Midemdeki herşeyi kustuktan sonra, ağzımdaki iğrenç tatla beraber zamanla su kusmaya başladım. Mideme giren sert kramp başımı döndürmeye başlarken, bileğimdeki sert eli hissettim. Hemen çırpınarak eli itmeye çalışsam da elini çekmedi. Eli bileğime bir kelepçe kadar sıkı sarılmış, her seferinde yeni yaralar açarcasına ruhuma izlerini bırakmıştı. Şu an ise, en kötü izini ölüm kokan ellerinin merhametsizliği ile bırakıyordu.  Tam kafamı kaldıracakken, kapıya an hızıyla bir tekme atıldı. Ağzımdan bir hıçkırık çıkarken kusmayı bırakmış, midemdeki acıyı zapt etmeye çalışıyordum. Kapı şiddetle açılarak delercesine duvara çarptı. Ben daha ne olduğunu kavrama şansı yakalayamadan Oğuzhan yanındaki adamla beraber içeri girdi. 

Olduğundan daha da kararmış olan gözleri önce bende daha sonra da yerde saniyeler içerisinde gezindi. Sinirle kaşlarını çattı fakat derin bir nefes alarak vücuduma korkuyu aşılayan o cümleyi söyledi. 

"Aybars, Sedat'ın adamları evin etrafını sardı! Çatışma çıkacak!" 

Tek bir nefeste söylediği cümle gözlerimin yuvalarından çıkacak kadar büyümesine sebep olmuşken, korkuyla tuttuğumu fark etmediğim nefesimi serbest bıraktım. Sedat kimdi bilmiyor olsam da bu cümlenin tehlike kokuyor olması beynimde yüzlerce senaryolar kurmama çoktan yetmişti. 

Aybars, bu cümle üzerine tepkisizce önce Oğuzhan'a sonra  da bana kısa bir bakış attı. Yanındaki adama gözleriyle çık işareti verdiğinde, adam sorgulamadan odadan çıkarken Aybars düşünüyordu.

  "Mevsim'i asıl çıkartmamız lazım.
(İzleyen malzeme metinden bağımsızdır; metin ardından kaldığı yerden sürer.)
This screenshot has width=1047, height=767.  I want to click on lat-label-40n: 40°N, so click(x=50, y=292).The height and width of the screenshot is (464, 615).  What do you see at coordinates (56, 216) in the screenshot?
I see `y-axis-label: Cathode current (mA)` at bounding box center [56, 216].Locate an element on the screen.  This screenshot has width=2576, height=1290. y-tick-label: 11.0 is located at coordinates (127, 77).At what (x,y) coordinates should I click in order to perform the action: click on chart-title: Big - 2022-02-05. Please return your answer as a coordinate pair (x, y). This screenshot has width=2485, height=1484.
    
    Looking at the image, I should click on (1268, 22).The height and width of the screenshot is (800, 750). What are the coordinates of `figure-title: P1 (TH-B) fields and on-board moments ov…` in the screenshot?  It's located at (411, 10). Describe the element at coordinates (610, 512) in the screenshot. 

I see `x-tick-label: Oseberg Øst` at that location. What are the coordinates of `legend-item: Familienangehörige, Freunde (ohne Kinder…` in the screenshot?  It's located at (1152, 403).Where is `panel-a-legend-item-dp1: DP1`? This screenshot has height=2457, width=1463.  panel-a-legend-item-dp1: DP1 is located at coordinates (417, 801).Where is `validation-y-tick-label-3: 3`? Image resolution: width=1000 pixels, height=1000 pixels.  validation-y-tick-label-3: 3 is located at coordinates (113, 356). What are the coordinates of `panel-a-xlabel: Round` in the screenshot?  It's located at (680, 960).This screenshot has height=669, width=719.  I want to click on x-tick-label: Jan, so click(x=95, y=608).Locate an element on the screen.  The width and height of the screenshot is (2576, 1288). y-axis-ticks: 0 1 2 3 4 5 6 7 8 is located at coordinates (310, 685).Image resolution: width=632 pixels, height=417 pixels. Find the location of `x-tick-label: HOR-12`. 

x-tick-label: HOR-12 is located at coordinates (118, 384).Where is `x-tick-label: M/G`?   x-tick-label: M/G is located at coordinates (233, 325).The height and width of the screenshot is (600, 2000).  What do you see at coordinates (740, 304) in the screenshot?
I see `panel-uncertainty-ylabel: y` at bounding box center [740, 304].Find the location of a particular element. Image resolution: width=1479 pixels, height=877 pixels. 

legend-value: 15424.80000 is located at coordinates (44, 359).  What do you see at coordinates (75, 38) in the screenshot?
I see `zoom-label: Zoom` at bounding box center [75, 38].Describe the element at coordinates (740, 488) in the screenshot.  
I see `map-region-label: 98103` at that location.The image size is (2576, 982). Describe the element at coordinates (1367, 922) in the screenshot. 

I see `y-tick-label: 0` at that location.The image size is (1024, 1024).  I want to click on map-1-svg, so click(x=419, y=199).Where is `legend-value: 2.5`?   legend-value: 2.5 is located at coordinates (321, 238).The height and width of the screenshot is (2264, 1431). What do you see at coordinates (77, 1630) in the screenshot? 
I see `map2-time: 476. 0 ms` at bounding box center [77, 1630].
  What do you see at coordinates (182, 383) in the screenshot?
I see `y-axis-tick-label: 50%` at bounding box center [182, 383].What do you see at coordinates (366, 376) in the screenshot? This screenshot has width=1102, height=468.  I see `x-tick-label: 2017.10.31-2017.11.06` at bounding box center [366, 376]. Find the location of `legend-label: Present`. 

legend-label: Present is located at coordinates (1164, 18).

Onu almak istiyorlar! Hepsi Murat yüzünden." Oğuzhan bunları telaşla söylerken, Aybars hiç ses çıkartmıyordu. Yine boş bakan gözleri bir noktaya sabitlenmiş en mekanik haliyle, nefes kesici bir şekilde bakıyordu.  Ben ise Murat kelimesini duyar duymaz, korkuyla dizlerimi kendime çekmiş bir pozisyonda kenarda oturuyordum. Murat yine birşeyler planlamış ve canımı acıtmaya çoktan karar vermişti. Başımdaki ve midemdeki ağrı vücuduma en ağır baskıyı yaparken konuşmadım.